If there are k classes for n instances with m attributes, the parameter matrix B to be calculated will be an m*(k-1) matrix.

The probability for class j with the exception of the last class is

Pj(Xi) = exp(XiBj)/((sum[j=1..(k-1)]exp(Xi*Bj))+1)

The last class has probability

1-(sum[j=1..(k-1)]Pj(Xi))
= 1/((sum[j=1..(k-1)]exp(Xi*Bj))+1)

The (negative) multinomial log-likelihood is thus:

L = -sum[i=1..n]{
sum[j=1..(k-1)](Yij * ln(Pj(Xi)))
+(1 - (sum[j=1..(k-1)]Yij))
* ln(1 - sum[j=1..(k-1)]Pj(Xi))
} + ridge * (B^2)

In order to find the matrix B for which L is minimised, a Quasi-Newton Method is used to search for the optimized values of the m*(k-1) variables.

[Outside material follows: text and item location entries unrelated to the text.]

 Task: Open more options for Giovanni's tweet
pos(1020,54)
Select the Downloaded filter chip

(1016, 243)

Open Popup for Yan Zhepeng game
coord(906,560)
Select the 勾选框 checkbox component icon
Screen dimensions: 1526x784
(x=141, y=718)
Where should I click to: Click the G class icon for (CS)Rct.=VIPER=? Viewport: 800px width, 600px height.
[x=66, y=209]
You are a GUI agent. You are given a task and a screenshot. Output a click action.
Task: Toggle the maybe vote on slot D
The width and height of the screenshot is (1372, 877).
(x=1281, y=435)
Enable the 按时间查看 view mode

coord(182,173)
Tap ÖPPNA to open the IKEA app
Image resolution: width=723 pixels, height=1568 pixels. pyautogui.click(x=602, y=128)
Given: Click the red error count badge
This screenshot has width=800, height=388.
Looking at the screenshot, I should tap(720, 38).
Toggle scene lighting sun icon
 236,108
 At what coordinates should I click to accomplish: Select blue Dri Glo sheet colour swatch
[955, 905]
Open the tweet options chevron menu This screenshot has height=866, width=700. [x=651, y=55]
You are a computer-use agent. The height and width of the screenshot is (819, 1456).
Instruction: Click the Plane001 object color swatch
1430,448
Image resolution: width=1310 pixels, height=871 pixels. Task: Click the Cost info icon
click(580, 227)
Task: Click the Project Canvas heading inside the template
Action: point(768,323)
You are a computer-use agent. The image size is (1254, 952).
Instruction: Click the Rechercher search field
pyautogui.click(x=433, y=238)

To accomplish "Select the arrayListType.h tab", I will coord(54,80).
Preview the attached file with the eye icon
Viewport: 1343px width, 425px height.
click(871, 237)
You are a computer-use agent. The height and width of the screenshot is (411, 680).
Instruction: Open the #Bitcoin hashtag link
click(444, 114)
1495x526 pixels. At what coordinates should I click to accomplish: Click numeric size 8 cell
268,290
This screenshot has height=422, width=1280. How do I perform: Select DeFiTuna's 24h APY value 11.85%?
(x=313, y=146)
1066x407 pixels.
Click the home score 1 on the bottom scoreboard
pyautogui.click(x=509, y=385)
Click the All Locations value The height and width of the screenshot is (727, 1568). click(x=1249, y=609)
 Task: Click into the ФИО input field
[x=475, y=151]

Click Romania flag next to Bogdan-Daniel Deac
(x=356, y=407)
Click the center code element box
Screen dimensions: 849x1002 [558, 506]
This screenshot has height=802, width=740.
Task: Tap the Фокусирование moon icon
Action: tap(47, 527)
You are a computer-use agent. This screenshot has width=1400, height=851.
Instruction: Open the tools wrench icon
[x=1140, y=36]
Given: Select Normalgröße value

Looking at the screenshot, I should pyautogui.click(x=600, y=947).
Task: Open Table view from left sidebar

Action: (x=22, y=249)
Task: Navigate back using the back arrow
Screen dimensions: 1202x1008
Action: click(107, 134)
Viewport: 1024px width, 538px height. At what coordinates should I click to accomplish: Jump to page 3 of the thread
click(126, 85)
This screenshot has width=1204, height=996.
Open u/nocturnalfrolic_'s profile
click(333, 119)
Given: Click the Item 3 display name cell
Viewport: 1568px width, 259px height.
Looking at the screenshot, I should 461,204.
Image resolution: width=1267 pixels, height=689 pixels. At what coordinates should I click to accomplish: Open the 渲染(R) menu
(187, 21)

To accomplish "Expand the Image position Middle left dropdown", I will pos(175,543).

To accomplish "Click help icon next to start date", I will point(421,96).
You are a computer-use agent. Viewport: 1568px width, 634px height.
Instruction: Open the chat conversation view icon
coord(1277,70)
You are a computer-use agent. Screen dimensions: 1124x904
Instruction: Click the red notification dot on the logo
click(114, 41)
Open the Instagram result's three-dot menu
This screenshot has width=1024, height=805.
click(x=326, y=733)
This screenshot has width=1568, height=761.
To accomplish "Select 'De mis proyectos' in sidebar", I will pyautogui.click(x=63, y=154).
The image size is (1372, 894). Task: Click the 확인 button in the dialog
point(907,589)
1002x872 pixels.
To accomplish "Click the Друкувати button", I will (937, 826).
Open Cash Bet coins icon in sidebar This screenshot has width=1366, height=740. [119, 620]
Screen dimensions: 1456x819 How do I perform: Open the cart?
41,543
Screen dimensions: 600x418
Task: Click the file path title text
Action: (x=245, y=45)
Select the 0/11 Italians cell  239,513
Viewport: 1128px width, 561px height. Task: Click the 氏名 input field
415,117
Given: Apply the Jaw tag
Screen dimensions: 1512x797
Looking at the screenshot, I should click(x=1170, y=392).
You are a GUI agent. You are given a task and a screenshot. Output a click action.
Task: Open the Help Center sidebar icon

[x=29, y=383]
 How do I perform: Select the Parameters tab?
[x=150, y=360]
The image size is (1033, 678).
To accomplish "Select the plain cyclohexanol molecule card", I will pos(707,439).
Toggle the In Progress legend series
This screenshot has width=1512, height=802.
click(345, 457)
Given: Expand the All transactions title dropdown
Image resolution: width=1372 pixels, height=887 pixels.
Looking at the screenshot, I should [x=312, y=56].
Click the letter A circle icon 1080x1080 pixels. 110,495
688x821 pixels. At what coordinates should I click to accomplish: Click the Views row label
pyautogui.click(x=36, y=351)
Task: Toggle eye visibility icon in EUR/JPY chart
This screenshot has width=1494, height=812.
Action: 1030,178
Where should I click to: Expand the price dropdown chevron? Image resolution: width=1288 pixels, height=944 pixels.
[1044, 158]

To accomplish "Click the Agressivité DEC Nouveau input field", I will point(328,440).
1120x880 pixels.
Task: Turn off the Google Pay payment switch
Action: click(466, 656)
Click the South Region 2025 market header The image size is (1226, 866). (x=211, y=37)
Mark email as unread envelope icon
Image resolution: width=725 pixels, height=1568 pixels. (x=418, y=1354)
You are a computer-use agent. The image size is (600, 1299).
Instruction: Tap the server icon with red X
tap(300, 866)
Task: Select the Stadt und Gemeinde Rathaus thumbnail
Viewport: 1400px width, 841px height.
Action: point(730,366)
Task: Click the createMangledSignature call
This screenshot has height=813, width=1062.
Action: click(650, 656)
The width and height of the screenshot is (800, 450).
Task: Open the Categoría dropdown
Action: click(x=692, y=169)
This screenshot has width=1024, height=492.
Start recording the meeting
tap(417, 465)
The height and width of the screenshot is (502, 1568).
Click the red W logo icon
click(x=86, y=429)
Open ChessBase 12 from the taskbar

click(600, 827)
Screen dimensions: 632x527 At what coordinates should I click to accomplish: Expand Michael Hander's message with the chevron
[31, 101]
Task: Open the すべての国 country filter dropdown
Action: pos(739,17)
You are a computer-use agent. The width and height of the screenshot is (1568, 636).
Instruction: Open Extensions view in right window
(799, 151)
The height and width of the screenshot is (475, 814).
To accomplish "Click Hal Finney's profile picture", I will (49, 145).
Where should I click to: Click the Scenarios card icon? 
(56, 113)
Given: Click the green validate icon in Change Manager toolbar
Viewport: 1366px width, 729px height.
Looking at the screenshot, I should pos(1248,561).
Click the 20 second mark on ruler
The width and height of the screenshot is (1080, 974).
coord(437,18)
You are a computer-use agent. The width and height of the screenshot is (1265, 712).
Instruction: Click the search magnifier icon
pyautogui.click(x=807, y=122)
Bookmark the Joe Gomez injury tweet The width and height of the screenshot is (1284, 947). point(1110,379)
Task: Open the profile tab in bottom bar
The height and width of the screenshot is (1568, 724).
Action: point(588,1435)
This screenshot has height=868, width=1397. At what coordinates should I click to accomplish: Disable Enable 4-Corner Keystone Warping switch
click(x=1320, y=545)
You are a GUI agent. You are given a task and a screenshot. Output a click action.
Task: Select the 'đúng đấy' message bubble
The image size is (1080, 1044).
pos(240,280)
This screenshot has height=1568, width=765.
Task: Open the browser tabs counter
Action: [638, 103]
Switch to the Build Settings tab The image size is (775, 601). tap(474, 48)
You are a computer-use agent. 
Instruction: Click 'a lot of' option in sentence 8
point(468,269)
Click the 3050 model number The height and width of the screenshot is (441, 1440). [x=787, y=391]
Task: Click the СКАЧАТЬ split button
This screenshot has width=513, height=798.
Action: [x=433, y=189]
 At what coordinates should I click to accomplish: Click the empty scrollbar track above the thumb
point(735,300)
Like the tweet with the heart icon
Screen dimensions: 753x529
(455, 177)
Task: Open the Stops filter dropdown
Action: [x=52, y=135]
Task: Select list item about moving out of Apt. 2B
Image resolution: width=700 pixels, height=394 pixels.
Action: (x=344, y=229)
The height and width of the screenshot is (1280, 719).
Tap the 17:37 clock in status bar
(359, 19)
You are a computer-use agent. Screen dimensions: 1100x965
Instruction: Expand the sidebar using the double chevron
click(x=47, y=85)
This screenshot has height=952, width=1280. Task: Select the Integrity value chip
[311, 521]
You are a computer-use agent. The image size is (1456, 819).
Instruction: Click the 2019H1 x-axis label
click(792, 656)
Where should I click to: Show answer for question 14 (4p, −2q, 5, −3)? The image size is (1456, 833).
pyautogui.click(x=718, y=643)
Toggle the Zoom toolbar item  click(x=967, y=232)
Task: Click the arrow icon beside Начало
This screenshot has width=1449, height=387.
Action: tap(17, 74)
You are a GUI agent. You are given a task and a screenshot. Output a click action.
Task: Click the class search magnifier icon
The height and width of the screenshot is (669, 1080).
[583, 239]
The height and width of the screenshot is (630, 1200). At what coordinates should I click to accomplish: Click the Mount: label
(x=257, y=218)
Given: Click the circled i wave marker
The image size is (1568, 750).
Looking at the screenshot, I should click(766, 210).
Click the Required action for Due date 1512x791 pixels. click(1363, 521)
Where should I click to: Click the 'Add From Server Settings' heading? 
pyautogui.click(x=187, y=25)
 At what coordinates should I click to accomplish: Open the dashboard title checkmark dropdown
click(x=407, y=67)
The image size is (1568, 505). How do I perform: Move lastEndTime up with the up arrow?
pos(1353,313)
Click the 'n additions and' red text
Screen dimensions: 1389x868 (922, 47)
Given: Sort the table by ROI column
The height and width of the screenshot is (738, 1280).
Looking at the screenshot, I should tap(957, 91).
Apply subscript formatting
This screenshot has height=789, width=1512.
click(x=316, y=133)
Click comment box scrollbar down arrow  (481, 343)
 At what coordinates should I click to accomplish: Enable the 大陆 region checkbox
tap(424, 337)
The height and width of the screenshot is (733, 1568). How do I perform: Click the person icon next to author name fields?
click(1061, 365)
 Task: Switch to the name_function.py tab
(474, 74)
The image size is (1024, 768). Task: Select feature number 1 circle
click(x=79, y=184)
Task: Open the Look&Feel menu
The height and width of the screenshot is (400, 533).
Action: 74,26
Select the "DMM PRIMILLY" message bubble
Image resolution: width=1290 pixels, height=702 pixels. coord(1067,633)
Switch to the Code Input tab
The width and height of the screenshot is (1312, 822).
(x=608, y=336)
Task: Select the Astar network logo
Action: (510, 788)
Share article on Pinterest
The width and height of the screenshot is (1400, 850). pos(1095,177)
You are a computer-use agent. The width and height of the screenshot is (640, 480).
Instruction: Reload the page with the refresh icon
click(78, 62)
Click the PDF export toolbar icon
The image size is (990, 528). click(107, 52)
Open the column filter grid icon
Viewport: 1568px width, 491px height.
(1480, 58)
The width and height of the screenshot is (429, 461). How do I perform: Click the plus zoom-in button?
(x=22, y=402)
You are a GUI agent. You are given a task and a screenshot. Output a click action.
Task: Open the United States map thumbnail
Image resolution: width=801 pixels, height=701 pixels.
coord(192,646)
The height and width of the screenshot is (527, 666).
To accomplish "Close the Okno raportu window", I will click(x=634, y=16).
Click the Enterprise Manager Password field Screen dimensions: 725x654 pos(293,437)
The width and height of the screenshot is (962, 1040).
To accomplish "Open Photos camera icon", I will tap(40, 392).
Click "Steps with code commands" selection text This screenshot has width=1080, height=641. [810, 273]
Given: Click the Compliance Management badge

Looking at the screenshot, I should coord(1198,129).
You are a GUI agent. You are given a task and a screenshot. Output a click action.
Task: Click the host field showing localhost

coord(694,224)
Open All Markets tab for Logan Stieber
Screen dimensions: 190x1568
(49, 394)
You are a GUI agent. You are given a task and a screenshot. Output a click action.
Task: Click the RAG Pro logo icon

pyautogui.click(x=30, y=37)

Note that before we use the optimization procedure, we 'squeeze' the matrix B into a m*(k-1) vector. For details of the optimization procedure, please check weka.core.Optimization class.

Although original Logistic Regression does not deal with instance weights, we modify the algorithm a little bit to handle the instance weights.

For more information see:

le Cessie, S., van Houwelingen, J.C. (1992). Ridge Estimators in Logistic Regression. Applied Statistics. 41(1):191-201.

Note: Missing values are replaced using a ReplaceMissingValuesFilter, and nominal attributes are transformed into numeric attributes using a NominalToBinaryFilter.

BibTeX:

@article{leCessie1992, author = {le Cessie, S. and van Houwelingen, J.C.}, journal = {Applied Statistics}, number = {1}, pages = {191-201}, title = {Ridge Estimators in Logistic Regression}, volume = {41}, year = {1992} }

Valid options are:

-D Turn on debugging output.

-R Set the ridge in the log-likelihood.

-M Set the maximum number of iterations (default -1, until convergence).